- Pangkalan udara RAF Akrotiri di Siprus diserang drone sejenis Shahed pada Minggu dini hari, namun tidak ada korban jiwa.
- Kementerian Pertahanan Inggris mengonfirmasi drone tersebut tidak diluncurkan langsung dari wilayah kedaulatan Iran, melainkan diyakini dari Lebanon.
- Inggris meningkatkan pertahanan udara dengan suplai rudal dan penjadwalan kedatangan helikopter bersenjata untuk mengamankan fasilitas dan personel.
Suara.com - Kementerian Pertahanan Inggris (MoD) memberikan pembaruan signifikan terkait insiden serangan drone yang menyasar pangkalan udara RAF Akrotiri di Siprus.
Fasilitas militer strategis tersebut dihantam oleh pesawat tak berawak (drone) sekali jalan (one-way assault drone) pada hari Minggu pukul 00.03 waktu setempat.
Menteri Pertahanan Inggris, John Healey, mengonfirmasi bahwa tidak ada korban jiwa dalam peristiwa tersebut, sementara kerusakan pada instalasi militer dilaporkan sangat minim.
Healey menyebut insiden ini sebagai gambaran nyata dari "serangan berbahaya dan membabi buta" yang terus dilancarkan oleh Iran beserta kelompok proksinya di kawasan tersebut.
Identifikasi Drone: Bukan Langsung dari Teheran
Dalam pernyataan terbaru yang diunggah melalui platform X, Kementerian Pertahanan Inggris memberikan klarifikasi penting mengenai asal-usul senjata tersebut.
Meskipun drone yang digunakan memiliki karakteristik serupa dengan model Shahed buatan Iran, pihak Inggris memastikan bahwa peluncuran tidak dilakukan langsung dari wilayah kedaulatan Iran.
"Kementerian Pertahanan dapat mengonfirmasi bahwa drone sejenis Shahed yang menargetkan RAF Akrotiri pada tengah malam tanggal 2 Maret tidak diluncurkan dari Iran," tulis pernyataan resmi tersebut.
Iran juga sudah mengkonfirmasi bahwa mereka tidak melakukan penyerangan tersebut.
Baca Juga: Paus Minta AS Hentikan Serangan di Timur Tengah, Trump Justru Bersiap Tingkatkan Operasi
Drone tersebut diyakini diterbangkan dari wilayah Lebanon. Pejabat Siprus juga menegaskan bahwa target utama serangan adalah pangkalan militer Inggris, bukan kedaulatan Siprus secara keseluruhan.

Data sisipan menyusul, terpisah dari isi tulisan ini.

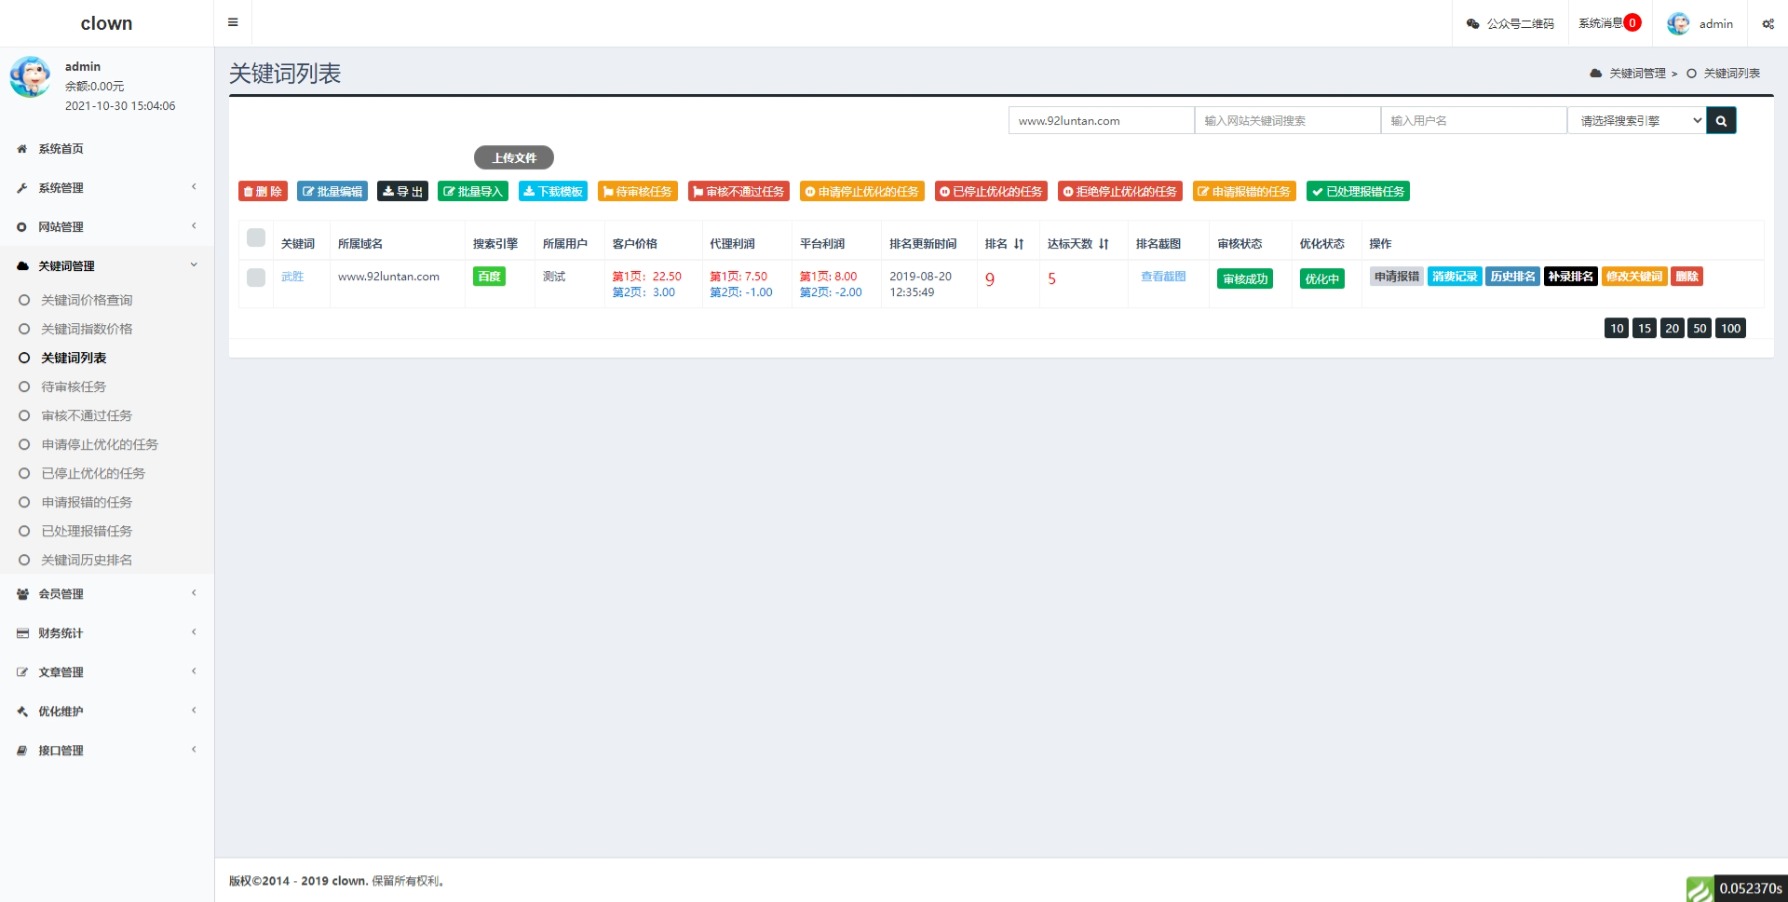The height and width of the screenshot is (902, 1788).
Task: Expand the 会员管理 sidebar menu
Action: (x=106, y=594)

Sebagai balasan atas meningkatnya ancaman, jet tempur RAF Typhoon dan F-35B milik Inggris terus melakukan "operasi udara defensif" dengan dukungan pesawat pengisi bahan bakar Voyager.
Operasi ini dilakukan guna melindungi kepentingan Inggris dan para sekutunya di tengah eskalasi konflik regional yang telah merenggut lebih dari 1.000 nyawa sejak Sabtu lalu, menurut data media pemerintah Iran.
Dalam 24 jam terakhir, Inggris juga telah menyuplai ulang sistem pertahanan udara ke pangkalan-pangkalan Inggris dan sekutu di Timur Tengah, termasuk rudal pertahanan udara buatan Inggris.
Selain itu, helikopter Royal Navy Wildcat yang dipersenjatai dengan rudal Martlet dijadwalkan tiba di Siprus dalam beberapa hari mendatang untuk memperkuat pengawasan udara.
Otoritas Siprus menambahkan bahwa dua drone tambahan yang mengarah ke pangkalan berhasil dicegat pada Senin pagi. Sebagai langkah pencegahan, keluarga dari personel militer Inggris yang bertempat tinggal di sekitar Akrotiri telah direlokasi ke tempat yang lebih aman.